Deputy Norton referred to the ravages of rheumatism in the insurance population. The sickness experience of the National Health Insurance Society has established this fact: that rheumatism is a greater cause of sickness than any other two or three illnesses taken together. Deputy Norton says we are doing nothing about it. Well, we are. Deputy Alfred Byrne mentioned the same point. The Deputy may or may not have heard that we have in fact acquired premises and are at present engaged in equipping them for the establishment of a rheumatism clinic in Dublin. It is true that it may not, just at the very outset, contribute very largely to the solution of the problem, as the National Health Insurance Society see it, but, like the provision of the additional benefits to which I have referred, it can, I think, be claimed as an advance, and an advance in the right direction. Perhaps, from the rheumatism clinic that we establish in Dublin, we may be able to develop out into the provinces and provide a more extensive system of clinics for its treatment. We feel conscious of the ravages that are being made by rheumatism, and, in so far as we are able to deal with that position, we are providing a clinic in Dublin as a start off. As I have said, if we meet with an encouraging measure of success in the Dublin area, we may extend.

Deputy Morrissey referred, amongst other things, to loose certification and lack of compliance as being the main causes of the financial drain on the funds of the society. That is an old complaint with the Deputy. All I can say is that the position would appear to have substantially improved in regard to compliance and certification. As regards loose certification, many substantial fines have been imposed by the Minister on certifiers who were guilty of what appeared to be gross carelessness. I do not think loose certification is as extensive as it is represented to be. I do not think there is any other point that calls for reply. As I have said, most of the discussion has centred round matters that are not in the Bill rather than on what it contains.

Will the Parliamentary Secretary say what amount of additional taxation will be required to implement the financial provisions of the scheme?

Of what scheme?

This scheme.

The Deputy may raise that question on the next stage of the Bill or on an Estimate.

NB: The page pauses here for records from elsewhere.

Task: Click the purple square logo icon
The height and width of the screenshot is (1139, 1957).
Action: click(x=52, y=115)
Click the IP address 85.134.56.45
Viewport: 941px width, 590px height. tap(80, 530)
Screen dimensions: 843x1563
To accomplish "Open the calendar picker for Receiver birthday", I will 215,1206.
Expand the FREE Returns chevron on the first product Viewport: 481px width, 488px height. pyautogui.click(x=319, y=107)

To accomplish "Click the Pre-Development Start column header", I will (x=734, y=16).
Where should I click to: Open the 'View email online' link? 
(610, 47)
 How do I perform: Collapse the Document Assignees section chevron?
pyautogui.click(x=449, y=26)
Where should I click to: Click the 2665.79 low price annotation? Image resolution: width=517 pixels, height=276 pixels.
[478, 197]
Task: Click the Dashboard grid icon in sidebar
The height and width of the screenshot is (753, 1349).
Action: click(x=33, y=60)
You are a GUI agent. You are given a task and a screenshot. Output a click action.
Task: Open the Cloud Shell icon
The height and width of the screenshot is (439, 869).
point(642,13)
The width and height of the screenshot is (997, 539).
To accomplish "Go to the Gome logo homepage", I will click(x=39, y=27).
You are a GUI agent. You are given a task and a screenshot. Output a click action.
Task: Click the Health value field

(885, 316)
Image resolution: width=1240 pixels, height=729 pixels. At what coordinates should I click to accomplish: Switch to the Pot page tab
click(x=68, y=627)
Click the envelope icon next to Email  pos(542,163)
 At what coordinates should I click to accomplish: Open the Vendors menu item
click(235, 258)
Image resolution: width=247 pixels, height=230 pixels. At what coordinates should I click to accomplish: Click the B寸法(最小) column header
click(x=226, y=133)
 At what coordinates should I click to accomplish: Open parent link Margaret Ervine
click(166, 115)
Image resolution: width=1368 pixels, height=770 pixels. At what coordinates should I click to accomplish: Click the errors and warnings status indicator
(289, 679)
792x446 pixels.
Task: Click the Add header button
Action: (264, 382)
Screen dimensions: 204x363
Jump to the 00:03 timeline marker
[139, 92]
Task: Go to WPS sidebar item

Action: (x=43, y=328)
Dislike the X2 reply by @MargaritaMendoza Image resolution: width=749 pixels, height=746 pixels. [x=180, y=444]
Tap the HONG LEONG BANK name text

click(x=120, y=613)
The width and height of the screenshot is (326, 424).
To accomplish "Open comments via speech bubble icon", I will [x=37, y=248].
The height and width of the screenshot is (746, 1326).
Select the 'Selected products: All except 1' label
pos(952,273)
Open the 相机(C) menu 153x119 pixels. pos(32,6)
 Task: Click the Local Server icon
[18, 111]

Question put and agreed to.

When is it proposed to take the Committee Stage?

This day week.

That does not give very much time.

There is this degree of urgency about the Bill, that if it be possible we want to have the scheme in it operating by the 1st April. It is only an enabling measure. There is nothing contentious in the Bill itself unless the fact that it does not contain lots of things that many people would like to see in it.

There is not much amendment to be carried out?

It is not open to much amendment.

If it is not capable of much amendment, I suppose we had better give it to you.

Committee Stage ordered for Wednesday, 25th February.